**WHAT YOU WILL DO**
Only the lines below from the one containing "You are a GUI" to the one containing "Task: Click the 203*43mm dimensions cell" should be repeated, both included and unchanged.
=== SOURCE MATERIAL ===
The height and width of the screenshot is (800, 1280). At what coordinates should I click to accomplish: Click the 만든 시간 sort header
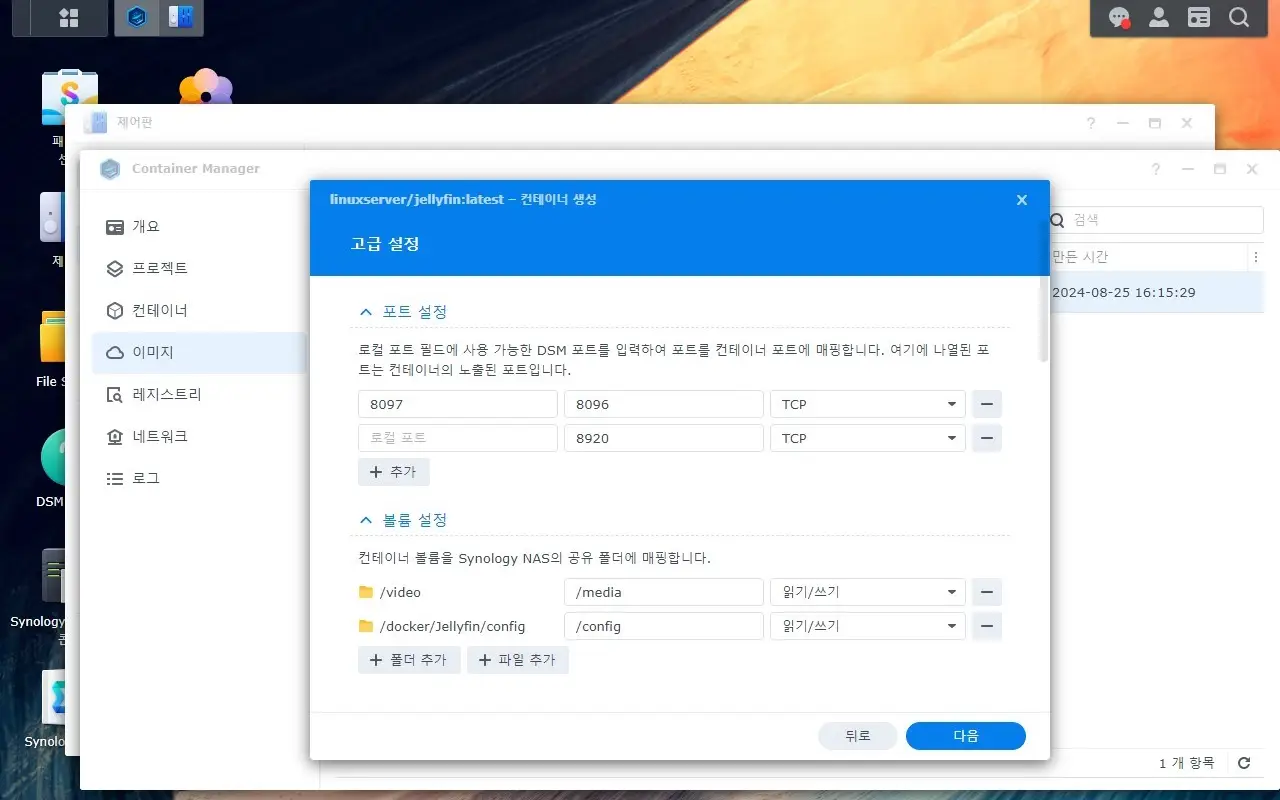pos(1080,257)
===
=== SOURCE MATERIAL ===
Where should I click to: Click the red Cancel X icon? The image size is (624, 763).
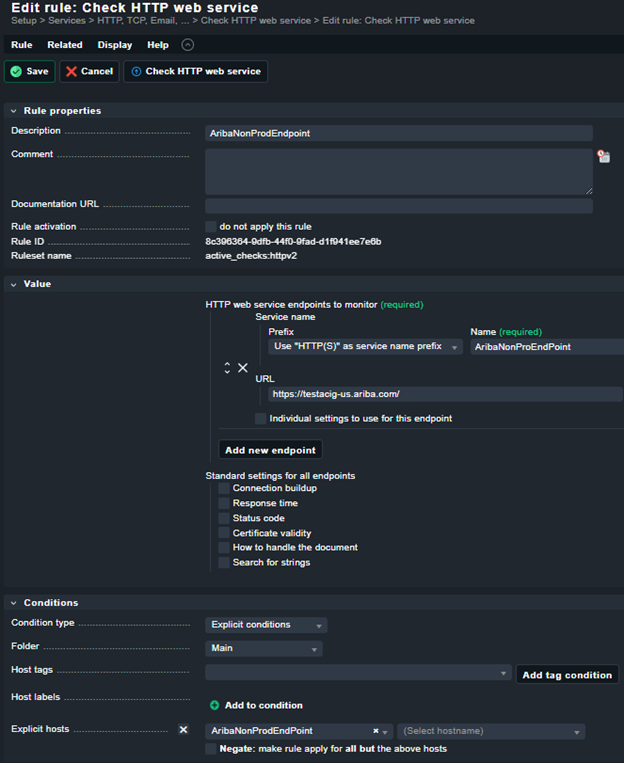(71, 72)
===
=== SOURCE MATERIAL ===
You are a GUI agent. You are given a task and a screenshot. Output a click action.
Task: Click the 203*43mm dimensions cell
===
**ANSWER SPACE**
You are a GUI agent. You are given a task and a screenshot. Output a click action.
Task: Click the 203*43mm dimensions cell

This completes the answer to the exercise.